Plus au sud, ce sont les faucons d'Israël qui menacent à leur tour la Syrie. Depuis le Golan occupé illégalement par Israël, ce sont déjà deux ripostes d'artillerie qu'a fait entendre la puissance nucléaire locale à l'encontre de tirs syriens accidentels (en pleine campagne). Turcs et israéliens sur la même ligne : islamistes et sionistes alliés pour l'occasion contre un régime multiconfessionnel et laïc.
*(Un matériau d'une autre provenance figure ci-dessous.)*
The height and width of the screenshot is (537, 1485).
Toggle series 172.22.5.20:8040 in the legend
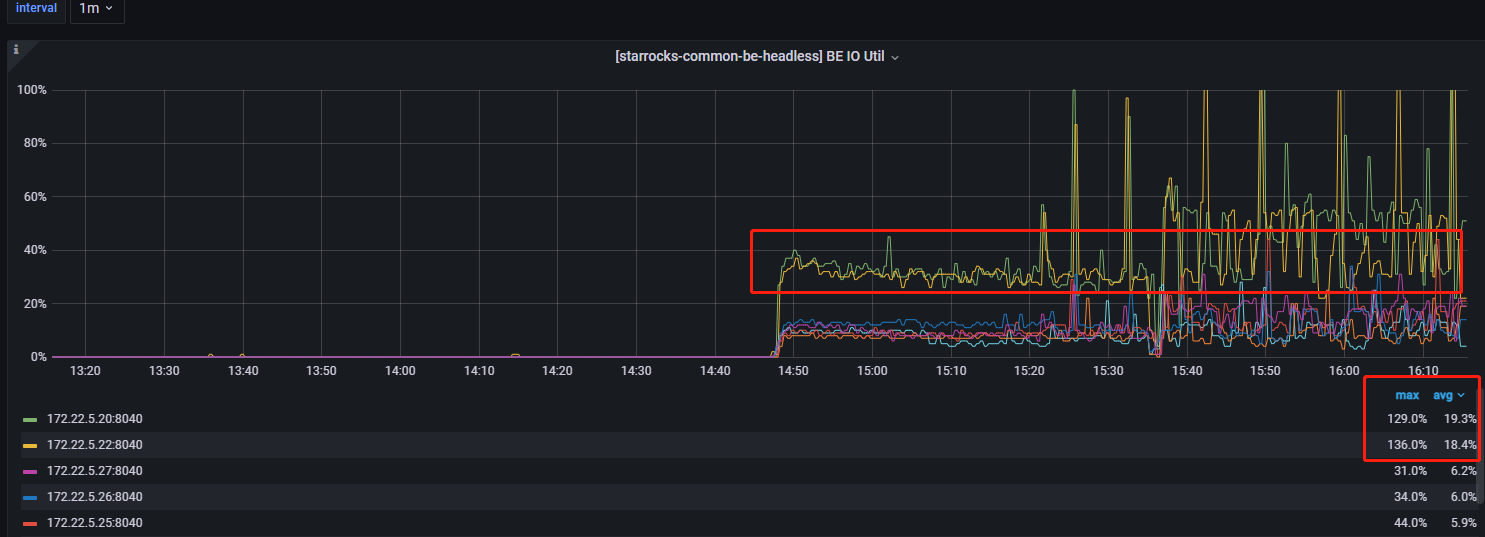click(95, 418)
L'ennemi de mon ennemi est-il un ami... de circonstance ?

En Europe et aux Etats-Unis également les menaces grandissent.

Dans les pas de Sarkozy et de la droite dure, le pouvoir socialiste français continue de s'engager toujours plus au côté des rebelles, choisissant le chaos militaire et l'inconnu plutôt qu'un réglement pacifique du conflit syrien.

Pire ! C'est l'OTAN, à laquelle la France doit obéissance, qui a annoncé ces derniers jours qu'elle soutiendrait militairement son vassal turc en cas de conflit avec la Syrie.

Nous revoilà dans un schéma bien connu : celui de l'engrenage guerrier.

Rajouter de l'huile sur le feu en soutenant un camp contre un autre, surtout celui qui risque de faire basculer 20 millions d'habitants dans le chaos et la barbarie islamiste, est-ce une bonne stratégie ?

Pendant ce temps, les citoyens de Bahreins, petit émirat p^étrolier voisin de l'Arabie Saoudite, continuent de manifester pour exiger une démocratisation d'un régime féodal vieux de 250 ans. La dynastie des Al Sabah a ainsi dissout le parlement que l'opposition avait remporté en février dernier (34 sièges sur 50 dont 23 islamistes).

250 000 bahreinis ont manifesté le 23 octobre dernier. Manifestation durement réprimée par la police. Au printemps 2011, l'armée avait tiré contre les manifestants en tuant plusieurs.

Dans ce pays où il ne fait pas bon être immigré (80 % des habitants), bédouin ou femme, la démocratie est une façade. On attend encore des réactions de nos grandes démocraties : à quand des mesures contre le "Régime" de Bahreïn ? Des sanctions financières ? Le refus de vendre des armes ? Ah oui ! La france est fournisseur de l'armée des émirs !... Et le pétrole...

Il faut bien avouer que le soutien tacite de nos démocraties à des régimes peu démocratiques et soutenant le fanatisme religieux ne colle pas avec les discours anti-terroristes officiels ou la défense des Droits de l'Homme pour intervenir en Libye ou en Iraq ! Le soutien du Qatar aux djihaddistes syriens, libyens, aux radicaux islamistes égyptiens, tunisiens et français, l'appartenance de Ben laden à la famille royale saoudienne, tout cela ne mériterait-il pas que la France prenne au moins ses distances avec ces pays ?

Pour ce qui est de la Syrie, comme lors de la guerre d'Irak ou de celle de Libye, les communistes continuent d'affirmer que la guerre est toujours la pire des solutions pour les peuples qui subissent les tirs et les bombardements.

Arrêtons immédiatement de soutenir des rebelles aux motivations inquiétantes et soutenons l'opposition démocratique et laïque de Syrie, opposition sous silence depuis le début des attaques rebelles.